Yeah Bush should really go to war when he has "Allies" like this on his side. From the Peggy Noonan Archive Her "analysis" of the Katerina Media hatchet job on Bush
The media. Excellent as always in time of crisis. We all love to hate them, but when a story like this comes along you're glad Anderson Cooper decided to stand there up to his butt in snakes and alligators to tell you about the city that's become a swamp. You're glad the anchors are so crisp and contained, you're glad Brian Williams is in the Superdome telling you what's going on. They're rich and celebrated, our media stars, but when stories like this come they earn it. Not sufficiently celebrated: television cameramen, who do much of what Anderson Cooper does only while walking backwards and with their eye in a viewfinder. They're good.
More Peggy Noonan crapola....
Yeah, I admire cameramen for what they do....they are just following orders...and not getting the "glory" that the news "faces" like Cooper and Smith and Rivera, get.
BUT, Noonan knows they are making "political" statements, not just showing damage...

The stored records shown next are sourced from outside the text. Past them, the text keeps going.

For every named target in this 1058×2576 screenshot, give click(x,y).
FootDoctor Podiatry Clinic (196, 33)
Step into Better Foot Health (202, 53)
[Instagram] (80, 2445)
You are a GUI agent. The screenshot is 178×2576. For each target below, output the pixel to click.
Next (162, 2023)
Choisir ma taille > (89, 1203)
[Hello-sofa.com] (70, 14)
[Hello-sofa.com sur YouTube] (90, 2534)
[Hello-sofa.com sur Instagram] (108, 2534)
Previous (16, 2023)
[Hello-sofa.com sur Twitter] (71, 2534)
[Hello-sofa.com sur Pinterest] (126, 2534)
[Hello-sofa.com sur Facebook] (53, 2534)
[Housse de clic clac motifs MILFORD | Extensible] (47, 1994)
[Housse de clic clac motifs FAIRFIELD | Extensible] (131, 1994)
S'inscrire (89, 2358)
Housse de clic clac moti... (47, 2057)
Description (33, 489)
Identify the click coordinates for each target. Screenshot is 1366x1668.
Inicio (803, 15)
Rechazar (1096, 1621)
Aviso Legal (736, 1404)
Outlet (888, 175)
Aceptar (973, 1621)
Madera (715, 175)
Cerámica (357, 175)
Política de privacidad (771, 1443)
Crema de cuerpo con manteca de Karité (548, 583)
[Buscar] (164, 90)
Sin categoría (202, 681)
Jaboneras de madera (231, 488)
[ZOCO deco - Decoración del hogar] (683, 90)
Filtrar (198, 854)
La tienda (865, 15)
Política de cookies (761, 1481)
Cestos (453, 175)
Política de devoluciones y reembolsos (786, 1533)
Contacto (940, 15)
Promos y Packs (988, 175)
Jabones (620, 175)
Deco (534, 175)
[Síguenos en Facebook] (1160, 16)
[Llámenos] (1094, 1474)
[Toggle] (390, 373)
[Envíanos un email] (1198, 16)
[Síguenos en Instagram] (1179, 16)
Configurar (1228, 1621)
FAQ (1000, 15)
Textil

Peggy Noonan makes me want to hurl. she i very over-rated as a writer. She reminds me of Mario Kuumo(Cuomo), who gave one speech at the Democrat convention and since then he is looked on as Presidential material and Statesman like, never really having done anything else. Peggy seems to be in a position to try to do Op Ed pieces that are of the quality that she penned as a Speech writer for Reagan. She is too dreamy, and "head in the clouds" in her thinking. She seems lost in a time warp, and I cannot read anything she writes anymore, it is too "yesterday". She seems to like bashing GWB, and I am sure it is because he did not hire her as his speechwriter. He may have been better off with her than Frum, but they are both huge egotists.
PEGGY NOONAN - After the Storm - Thursday, September 1, 2005
- President Bush. The political subtext: Does he understand that what has happened in our gulf is as important as what is happening in the other gulf? Does he know in his gut that the existence of looting, chaos and disease in a great American city, or cities, is a terrible blow that may have deep implications? It was bad luck that on the day it became clear a bad storm was a catastrophe he was giving a major Iraq speech, and bad planning that he arrived back at the White House cradling a yippy puppy. But his Rose Garden statement was solid. Yes, it was a laundry list, but the kind that that gives an impression of comprehensive government action. Having the cabinet there was good. His concern was obvious. But more was needed in terms of sending a U.S. military presence into New Orleans.